用Elispot方法检测INF-γ含量。用ELISA方法检测IL-4、IL-10、IL-17含量。按细胞因子检测试剂盒的操作步骤进行。

应用ELISPOT方法测定各实验免疫组和对照组小鼠的淋巴细胞IFN-γ分泌水平(图7)。重组蛋白ATT实验组中INF-γ含量高于TRAP实验组和混合组，差异显著(P＜0.05)，同其他各组比较差异极显著(p<0.01)。

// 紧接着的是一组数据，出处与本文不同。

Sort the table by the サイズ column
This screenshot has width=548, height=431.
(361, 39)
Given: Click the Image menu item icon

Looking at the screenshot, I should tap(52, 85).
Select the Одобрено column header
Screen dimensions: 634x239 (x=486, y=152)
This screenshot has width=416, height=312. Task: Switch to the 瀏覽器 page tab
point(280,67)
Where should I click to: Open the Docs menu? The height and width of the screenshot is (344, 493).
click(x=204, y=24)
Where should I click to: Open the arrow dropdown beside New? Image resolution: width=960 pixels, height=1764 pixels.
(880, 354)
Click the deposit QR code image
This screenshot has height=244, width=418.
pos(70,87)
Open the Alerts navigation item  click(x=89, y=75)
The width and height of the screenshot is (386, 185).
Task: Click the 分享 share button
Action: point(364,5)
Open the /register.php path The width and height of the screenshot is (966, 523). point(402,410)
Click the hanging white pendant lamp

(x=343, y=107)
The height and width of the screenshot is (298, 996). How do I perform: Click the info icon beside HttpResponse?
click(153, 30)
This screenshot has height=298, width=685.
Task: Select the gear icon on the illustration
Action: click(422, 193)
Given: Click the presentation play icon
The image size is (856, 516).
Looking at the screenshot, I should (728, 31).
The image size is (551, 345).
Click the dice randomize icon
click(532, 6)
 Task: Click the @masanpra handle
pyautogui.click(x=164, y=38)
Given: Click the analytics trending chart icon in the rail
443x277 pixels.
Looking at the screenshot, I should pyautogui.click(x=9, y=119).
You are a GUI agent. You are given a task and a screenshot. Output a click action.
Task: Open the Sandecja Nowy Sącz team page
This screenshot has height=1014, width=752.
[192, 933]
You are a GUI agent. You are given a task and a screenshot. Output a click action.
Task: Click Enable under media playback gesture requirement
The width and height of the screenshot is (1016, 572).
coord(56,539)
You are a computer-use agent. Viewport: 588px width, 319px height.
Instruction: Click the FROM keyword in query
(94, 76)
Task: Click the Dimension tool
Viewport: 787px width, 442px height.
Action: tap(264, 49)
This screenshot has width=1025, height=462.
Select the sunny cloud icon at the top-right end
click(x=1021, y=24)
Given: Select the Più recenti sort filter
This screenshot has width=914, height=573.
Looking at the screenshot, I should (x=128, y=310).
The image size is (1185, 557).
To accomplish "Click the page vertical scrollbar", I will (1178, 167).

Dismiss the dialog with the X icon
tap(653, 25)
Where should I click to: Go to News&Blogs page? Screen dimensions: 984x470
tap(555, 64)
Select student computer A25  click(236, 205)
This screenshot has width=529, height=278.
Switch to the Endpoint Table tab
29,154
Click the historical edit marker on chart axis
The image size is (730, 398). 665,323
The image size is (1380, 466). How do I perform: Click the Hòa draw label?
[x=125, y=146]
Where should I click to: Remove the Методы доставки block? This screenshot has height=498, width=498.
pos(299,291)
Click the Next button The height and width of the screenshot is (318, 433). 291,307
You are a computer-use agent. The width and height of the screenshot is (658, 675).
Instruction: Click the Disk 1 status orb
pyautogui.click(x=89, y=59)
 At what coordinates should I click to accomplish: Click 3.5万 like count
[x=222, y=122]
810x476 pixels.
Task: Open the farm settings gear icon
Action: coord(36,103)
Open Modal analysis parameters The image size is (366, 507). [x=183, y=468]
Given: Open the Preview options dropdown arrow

应用ELISA方法测定各实验重组蛋白免疫组和对照免疫组小鼠脾脏细胞上清液中IL-4、IL-10、IL-17分泌水平(图8)。所得结果经t-检验后，ATT免疫组小鼠脾淋巴细胞上清液中IL-4、IL-10分泌量高于TRAP实验组(P＜0.01)；IL-17A分泌量中，除混合组略高于ATT组，ATT组与TRAP实验组比较差异显著(p<0.05)，同其他各组比较差异极显著(P＜0.01)。

以上结果表明，本发明ATT融合蛋白疫苗的免疫效果优于各蛋白单独或混合在一起免疫的免疫效果，是制备金黄色葡萄球菌疫苗理想的候选抗原，即本发明的融合蛋白具有更好的免疫原性及免疫保护作用。

虽然，上文中已经用一般性说明及具体实施方案对本发明作了详尽的描述，但在本发明基础上，可以对之作一些修改或改进，这对本领域技术人员而言是显而易见的。因此，在不偏离本发明精神的基础上所做的这些修改或改进，均属于本发明要求保护的范围。